> **Short exercise 1**: List every module that the Haskell code in the thread on TCO for CPS-style programs imports.
> **Short exercise 2**: In the thread on TCO for CPS-style programs, what new field is proposed for StgContext?
> **Short exercise 3**: Continue the thread on TCO for CPS-style programs from its last sentence.

TCO for CPS-style programs via fast exceptions

[rahulmutt]

{-# LANGUAGE DeriveGeneric #-}
module Main where

import Data.List(intercalate)
import Data.Maybe(fromJust)
import GHC.Generics(Generic)
import Data.Aeson(FromJSON, decode)

import qualified Data.ByteString.Lazy as B

data Record = Record { hello :: !Int } deriving (Generic, Show)

instance FromJSON Record

main :: IO ()
main = do
  let record i = "{\"hello\":" ++ show i ++ "}"
  let records = "[" ++ intercalate "," (map record [1..200]) ++ "]"
  print $ readRecords $ B.pack $ map (toEnum . fromEnum) records
  where
  readRecords :: B.ByteString -> [Record]
  readRecords bs = fromJust $ decode bs

Investigate what causes such excessive stack usage for small input size.

[rahulmutt]

While the stack trace is too complicated to analyse, I do have a guess as to what may be happening as well as a way to fix it.

Stack growth is controlled as long as each evaluation of a thunk (marked by a call to Closure.evaluate on the stack) finishes relatively quick without evaluating too many more thunks in a nested fashion before getting the result value. There is two cases (there may be more) where this will fail:

• Too much laziness - your thunk dependency tree has a large depth. You can fix this by adding some strictness annotations in the right places. The stack trace will guide you to where the "right place" is.
• Continuation-passing style - When you start a CPS-style computation, it won't "return" until the entire computation is done, and will tend to call lots of unknown functions. Hence you'll see a long string of apply's with no repeating pattern as seen executing the above code, and there won't be any intermediate thunk evaluations in such a call stack to keep the stack growth at bay. There's no way to directly fix this at the language level other than not using CPS, which is not an option since many Haskell packages use it for optimisation purposes.

Given these observations, here's a lightweight solution that we can implement asap:

1. Add a new int applyCalls field to StgContext.
2. Change evaluate to reset context.applyCalls to 0 upon entry.
3. In all the apply* functions defined for Thunk, Function, and PAP, increment the context.applyCalls upon entry. Just before entering the next function, check if context.applyCalls > X where X is a number we have to tune over time (probably 1000 or so), and if so:
   • Reset context.applyCalls
   • Throw a "fast exception" (exception with no stack trace, let's call it CPSException), passing in the function closure, to unwind the stack to the last thunk evaluation (effectively update frame).
   • Grab the closure from the exception and enter() it. The arguments should've already been loaded by apply and the context object is the same throughout an entire call stack for a given thread (invariant), so we can just go ahead and enter.

> **Recorded information**:
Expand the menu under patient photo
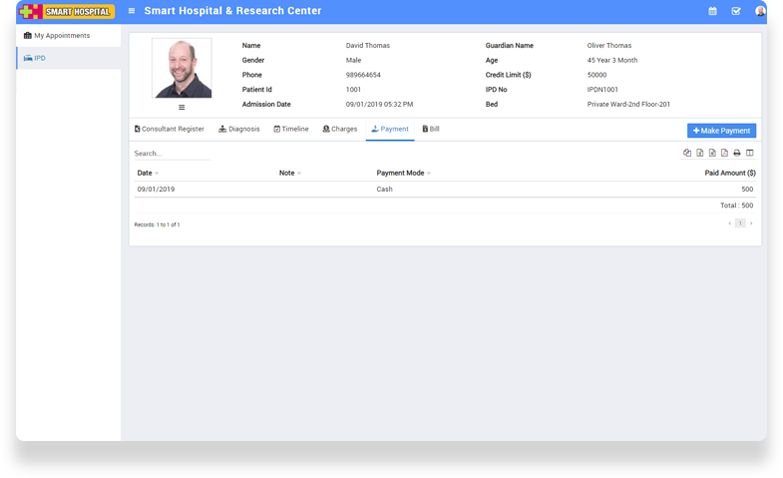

> **Expected answer 1**:
Data.List
Data.Maybe
GHC.Generics
Data.Aeson
Data.ByteString.Lazy

> **Expected answer 2**: An int field named applyCalls.

> **Expected answer 3**:
The only potential con of implementing this is that calling apply will be slightly slower than before, although since only one of the newly introduced branches is the common case with periodic stack rewindings, the JIT should optimise the common case.

Given the static TCO we do at compile-time + this lightweight dynamic TCO at runtime, it should cover nearly all the cases pretty well and the only cause for a StackOverflowError should be a space leak which can be fixed at the application level with bang patterns.

[tomshackell]

Just a note that there is a repeating pattern in the stack trace for this issue, it's just the repeating block is rather large.

The stack trace starts with:

Exception in thread "main" java.lang.StackOverflowError
    at aeson.data.aeson.parser.Internal$sat_s48ZZ7.thunkEnter(Unknown Source)
    at eta.runtime.thunk.UpdatableThunk.enter(UpdatableThunk.java:18)
    at eta.runtime.stg.Closure.evaluate(Closure.java:24)
    at aeson.data.aeson.parser.Internal$sat_s48ZZC.enter(Unknown Source)
    at eta.runtime.apply.Function.applyV(Function.java:16)
    at eta.runtime.exception.Exception.catch_(Exception.java:135)
    at aeson.data.aeson.parser.Internal$sat_s48ZZD.enter(Unknown Source)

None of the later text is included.